#### Do this
Please change "Python console" to "Python shell" and write out all of these items again, with nothing else altered.

#### Materials provided
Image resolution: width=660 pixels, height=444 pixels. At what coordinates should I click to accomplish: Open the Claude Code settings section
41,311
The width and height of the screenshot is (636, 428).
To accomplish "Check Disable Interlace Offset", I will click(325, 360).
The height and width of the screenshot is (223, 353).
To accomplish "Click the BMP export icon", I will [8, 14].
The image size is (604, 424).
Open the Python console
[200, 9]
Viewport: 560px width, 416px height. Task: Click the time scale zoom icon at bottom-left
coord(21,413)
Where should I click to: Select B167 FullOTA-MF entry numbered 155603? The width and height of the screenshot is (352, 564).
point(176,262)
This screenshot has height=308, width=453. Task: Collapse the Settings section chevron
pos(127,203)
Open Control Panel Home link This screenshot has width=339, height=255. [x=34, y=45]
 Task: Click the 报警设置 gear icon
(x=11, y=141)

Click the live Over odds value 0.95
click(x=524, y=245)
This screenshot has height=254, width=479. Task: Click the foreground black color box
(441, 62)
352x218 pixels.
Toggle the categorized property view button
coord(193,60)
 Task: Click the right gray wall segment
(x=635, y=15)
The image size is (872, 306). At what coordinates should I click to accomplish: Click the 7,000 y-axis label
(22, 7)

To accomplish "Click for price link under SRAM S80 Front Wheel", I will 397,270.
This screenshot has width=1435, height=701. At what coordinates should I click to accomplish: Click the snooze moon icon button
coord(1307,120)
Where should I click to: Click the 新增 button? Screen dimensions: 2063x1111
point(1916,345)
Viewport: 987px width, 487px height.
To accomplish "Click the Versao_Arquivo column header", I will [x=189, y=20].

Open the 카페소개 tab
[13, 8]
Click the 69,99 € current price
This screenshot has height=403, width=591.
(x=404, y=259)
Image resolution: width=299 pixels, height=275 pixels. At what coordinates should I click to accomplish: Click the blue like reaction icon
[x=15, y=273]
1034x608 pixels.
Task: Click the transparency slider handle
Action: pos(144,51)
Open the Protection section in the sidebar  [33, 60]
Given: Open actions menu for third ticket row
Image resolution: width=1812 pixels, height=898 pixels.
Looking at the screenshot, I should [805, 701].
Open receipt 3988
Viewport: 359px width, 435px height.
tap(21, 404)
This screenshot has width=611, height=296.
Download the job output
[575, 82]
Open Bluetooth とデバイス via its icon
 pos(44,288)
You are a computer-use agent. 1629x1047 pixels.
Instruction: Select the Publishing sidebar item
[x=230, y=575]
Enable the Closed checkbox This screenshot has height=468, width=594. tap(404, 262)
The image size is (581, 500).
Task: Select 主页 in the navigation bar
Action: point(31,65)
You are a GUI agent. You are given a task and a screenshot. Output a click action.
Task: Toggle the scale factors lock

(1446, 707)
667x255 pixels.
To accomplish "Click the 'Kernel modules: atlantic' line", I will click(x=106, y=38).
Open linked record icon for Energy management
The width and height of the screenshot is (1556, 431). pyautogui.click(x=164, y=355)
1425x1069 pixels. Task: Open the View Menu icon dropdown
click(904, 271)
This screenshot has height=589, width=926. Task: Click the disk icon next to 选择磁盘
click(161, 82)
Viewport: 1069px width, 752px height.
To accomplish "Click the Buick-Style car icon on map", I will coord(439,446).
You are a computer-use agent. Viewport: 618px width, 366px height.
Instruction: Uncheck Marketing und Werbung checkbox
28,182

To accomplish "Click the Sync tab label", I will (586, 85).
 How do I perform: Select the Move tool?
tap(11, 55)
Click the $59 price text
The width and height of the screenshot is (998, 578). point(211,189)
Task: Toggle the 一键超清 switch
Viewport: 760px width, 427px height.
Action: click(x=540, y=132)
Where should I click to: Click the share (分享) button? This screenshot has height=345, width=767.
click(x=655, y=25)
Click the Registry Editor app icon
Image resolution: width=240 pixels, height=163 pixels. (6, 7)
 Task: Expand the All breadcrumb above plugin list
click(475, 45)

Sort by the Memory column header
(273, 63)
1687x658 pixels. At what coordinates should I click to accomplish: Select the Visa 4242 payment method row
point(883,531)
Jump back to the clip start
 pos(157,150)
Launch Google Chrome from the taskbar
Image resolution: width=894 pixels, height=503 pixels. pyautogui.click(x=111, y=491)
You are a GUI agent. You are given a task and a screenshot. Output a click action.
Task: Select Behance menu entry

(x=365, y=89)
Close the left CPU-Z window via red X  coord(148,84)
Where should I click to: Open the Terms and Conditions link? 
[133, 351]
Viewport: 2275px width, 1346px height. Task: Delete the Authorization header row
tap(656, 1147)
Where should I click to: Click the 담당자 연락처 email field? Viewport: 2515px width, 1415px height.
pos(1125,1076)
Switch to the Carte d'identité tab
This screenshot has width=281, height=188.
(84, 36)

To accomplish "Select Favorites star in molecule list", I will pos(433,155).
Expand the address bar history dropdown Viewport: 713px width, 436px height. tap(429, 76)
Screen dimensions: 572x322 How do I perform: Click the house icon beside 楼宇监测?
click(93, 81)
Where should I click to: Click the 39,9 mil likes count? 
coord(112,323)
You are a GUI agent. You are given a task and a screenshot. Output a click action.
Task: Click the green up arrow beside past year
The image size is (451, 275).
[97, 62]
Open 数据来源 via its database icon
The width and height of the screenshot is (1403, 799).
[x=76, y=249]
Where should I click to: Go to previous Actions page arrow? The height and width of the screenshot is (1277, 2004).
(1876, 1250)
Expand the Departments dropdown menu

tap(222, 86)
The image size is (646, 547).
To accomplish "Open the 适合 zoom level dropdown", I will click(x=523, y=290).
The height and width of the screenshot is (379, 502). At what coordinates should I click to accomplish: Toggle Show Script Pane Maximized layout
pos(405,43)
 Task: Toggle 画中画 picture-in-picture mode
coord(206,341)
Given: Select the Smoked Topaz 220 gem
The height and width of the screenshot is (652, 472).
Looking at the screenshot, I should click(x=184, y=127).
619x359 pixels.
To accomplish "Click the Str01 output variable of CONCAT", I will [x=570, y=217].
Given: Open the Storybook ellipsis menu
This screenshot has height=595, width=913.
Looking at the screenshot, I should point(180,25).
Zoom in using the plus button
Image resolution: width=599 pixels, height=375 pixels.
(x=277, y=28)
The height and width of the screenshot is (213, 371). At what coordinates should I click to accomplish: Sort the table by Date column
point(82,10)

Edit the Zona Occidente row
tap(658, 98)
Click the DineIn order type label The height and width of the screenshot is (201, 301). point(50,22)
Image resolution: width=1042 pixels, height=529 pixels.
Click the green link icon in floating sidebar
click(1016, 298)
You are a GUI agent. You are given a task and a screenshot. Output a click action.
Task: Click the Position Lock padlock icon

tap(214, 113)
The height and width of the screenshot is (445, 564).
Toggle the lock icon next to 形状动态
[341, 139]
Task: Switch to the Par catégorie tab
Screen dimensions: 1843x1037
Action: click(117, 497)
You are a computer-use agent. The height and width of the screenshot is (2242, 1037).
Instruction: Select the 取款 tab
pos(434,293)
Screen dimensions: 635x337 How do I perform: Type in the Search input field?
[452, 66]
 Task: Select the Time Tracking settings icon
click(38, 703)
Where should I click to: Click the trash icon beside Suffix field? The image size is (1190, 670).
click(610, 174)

#### Right answer
Image resolution: width=660 pixels, height=444 pixels. At what coordinates should I click to accomplish: Open the Claude Code settings section
41,311
The width and height of the screenshot is (636, 428).
To accomplish "Check Disable Interlace Offset", I will click(325, 360).
The height and width of the screenshot is (223, 353).
To accomplish "Click the BMP export icon", I will [8, 14].
The image size is (604, 424).
Open the Python shell
[200, 9]
Viewport: 560px width, 416px height. Task: Click the time scale zoom icon at bottom-left
coord(21,413)
Where should I click to: Select B167 FullOTA-MF entry numbered 155603? The width and height of the screenshot is (352, 564).
point(176,262)
This screenshot has height=308, width=453. Task: Collapse the Settings section chevron
pos(127,203)
Open Control Panel Home link This screenshot has width=339, height=255. [x=34, y=45]
 Task: Click the 报警设置 gear icon
(x=11, y=141)

Click the live Over odds value 0.95
click(x=524, y=245)
This screenshot has height=254, width=479. Task: Click the foreground black color box
(441, 62)
352x218 pixels.
Toggle the categorized property view button
coord(193,60)
 Task: Click the right gray wall segment
(x=635, y=15)
The image size is (872, 306). At what coordinates should I click to accomplish: Click the 7,000 y-axis label
(22, 7)

To accomplish "Click for price link under SRAM S80 Front Wheel", I will 397,270.
This screenshot has width=1435, height=701. At what coordinates should I click to accomplish: Click the snooze moon icon button
coord(1307,120)
Where should I click to: Click the 新增 button? Screen dimensions: 2063x1111
point(1916,345)
Viewport: 987px width, 487px height.
To accomplish "Click the Versao_Arquivo column header", I will [x=189, y=20].

Open the 카페소개 tab
[13, 8]
Click the 69,99 € current price
This screenshot has height=403, width=591.
(x=404, y=259)
Image resolution: width=299 pixels, height=275 pixels. At what coordinates should I click to accomplish: Click the blue like reaction icon
[x=15, y=273]
1034x608 pixels.
Task: Click the transparency slider handle
Action: pos(144,51)
Open the Protection section in the sidebar  [33, 60]
Given: Open actions menu for third ticket row
Image resolution: width=1812 pixels, height=898 pixels.
Looking at the screenshot, I should [805, 701].
Open receipt 3988
Viewport: 359px width, 435px height.
tap(21, 404)
This screenshot has width=611, height=296.
Download the job output
[575, 82]
Open Bluetooth とデバイス via its icon
 pos(44,288)
You are a computer-use agent. 1629x1047 pixels.
Instruction: Select the Publishing sidebar item
[x=230, y=575]
Enable the Closed checkbox This screenshot has height=468, width=594. tap(404, 262)
The image size is (581, 500).
Task: Select 主页 in the navigation bar
Action: point(31,65)
You are a GUI agent. You are given a task and a screenshot. Output a click action.
Task: Toggle the scale factors lock

(1446, 707)
667x255 pixels.
To accomplish "Click the 'Kernel modules: atlantic' line", I will click(x=106, y=38).
Open linked record icon for Energy management
The width and height of the screenshot is (1556, 431). pyautogui.click(x=164, y=355)
1425x1069 pixels. Task: Open the View Menu icon dropdown
click(904, 271)
This screenshot has height=589, width=926. Task: Click the disk icon next to 选择磁盘
click(161, 82)
Viewport: 1069px width, 752px height.
To accomplish "Click the Buick-Style car icon on map", I will coord(439,446).
You are a computer-use agent. Viewport: 618px width, 366px height.
Instruction: Uncheck Marketing und Werbung checkbox
28,182

To accomplish "Click the Sync tab label", I will (586, 85).
 How do I perform: Select the Move tool?
tap(11, 55)
Click the $59 price text
The width and height of the screenshot is (998, 578). point(211,189)
Task: Toggle the 一键超清 switch
Viewport: 760px width, 427px height.
Action: click(x=540, y=132)
Where should I click to: Click the share (分享) button? This screenshot has height=345, width=767.
click(x=655, y=25)
Click the Registry Editor app icon
Image resolution: width=240 pixels, height=163 pixels. (6, 7)
 Task: Expand the All breadcrumb above plugin list
click(475, 45)

Sort by the Memory column header
(273, 63)
1687x658 pixels. At what coordinates should I click to accomplish: Select the Visa 4242 payment method row
point(883,531)
Jump back to the clip start
 pos(157,150)
Launch Google Chrome from the taskbar
Image resolution: width=894 pixels, height=503 pixels. pyautogui.click(x=111, y=491)
You are a GUI agent. You are given a task and a screenshot. Output a click action.
Task: Select Behance menu entry

(x=365, y=89)
Close the left CPU-Z window via red X  coord(148,84)
Where should I click to: Open the Terms and Conditions link? 
[133, 351]
Viewport: 2275px width, 1346px height. Task: Delete the Authorization header row
tap(656, 1147)
Where should I click to: Click the 담당자 연락처 email field? Viewport: 2515px width, 1415px height.
pos(1125,1076)
Switch to the Carte d'identité tab
This screenshot has width=281, height=188.
(84, 36)

To accomplish "Select Favorites star in molecule list", I will pos(433,155).
Expand the address bar history dropdown Viewport: 713px width, 436px height. tap(429, 76)
Screen dimensions: 572x322 How do I perform: Click the house icon beside 楼宇监测?
click(93, 81)
Where should I click to: Click the 39,9 mil likes count? 
coord(112,323)
You are a GUI agent. You are given a task and a screenshot. Output a click action.
Task: Click the green up arrow beside past year
The image size is (451, 275).
[97, 62]
Open 数据来源 via its database icon
The width and height of the screenshot is (1403, 799).
[x=76, y=249]
Where should I click to: Go to previous Actions page arrow? The height and width of the screenshot is (1277, 2004).
(1876, 1250)
Expand the Departments dropdown menu

tap(222, 86)
The image size is (646, 547).
To accomplish "Open the 适合 zoom level dropdown", I will click(x=523, y=290).
The height and width of the screenshot is (379, 502). At what coordinates should I click to accomplish: Toggle Show Script Pane Maximized layout
pos(405,43)
 Task: Toggle 画中画 picture-in-picture mode
coord(206,341)
Given: Select the Smoked Topaz 220 gem
The height and width of the screenshot is (652, 472).
Looking at the screenshot, I should click(x=184, y=127).
619x359 pixels.
To accomplish "Click the Str01 output variable of CONCAT", I will [x=570, y=217].
Given: Open the Storybook ellipsis menu
This screenshot has height=595, width=913.
Looking at the screenshot, I should point(180,25).
Zoom in using the plus button
Image resolution: width=599 pixels, height=375 pixels.
(x=277, y=28)
The height and width of the screenshot is (213, 371). At what coordinates should I click to accomplish: Sort the table by Date column
point(82,10)

Edit the Zona Occidente row
tap(658, 98)
Click the DineIn order type label The height and width of the screenshot is (201, 301). point(50,22)
Image resolution: width=1042 pixels, height=529 pixels.
Click the green link icon in floating sidebar
click(1016, 298)
You are a GUI agent. You are given a task and a screenshot. Output a click action.
Task: Click the Position Lock padlock icon

tap(214, 113)
The height and width of the screenshot is (445, 564).
Toggle the lock icon next to 形状动态
[341, 139]
Task: Switch to the Par catégorie tab
Screen dimensions: 1843x1037
Action: click(117, 497)
You are a computer-use agent. The height and width of the screenshot is (2242, 1037).
Instruction: Select the 取款 tab
pos(434,293)
Screen dimensions: 635x337 How do I perform: Type in the Search input field?
[452, 66]
 Task: Select the Time Tracking settings icon
click(38, 703)
Where should I click to: Click the trash icon beside Suffix field? The image size is (1190, 670).
click(610, 174)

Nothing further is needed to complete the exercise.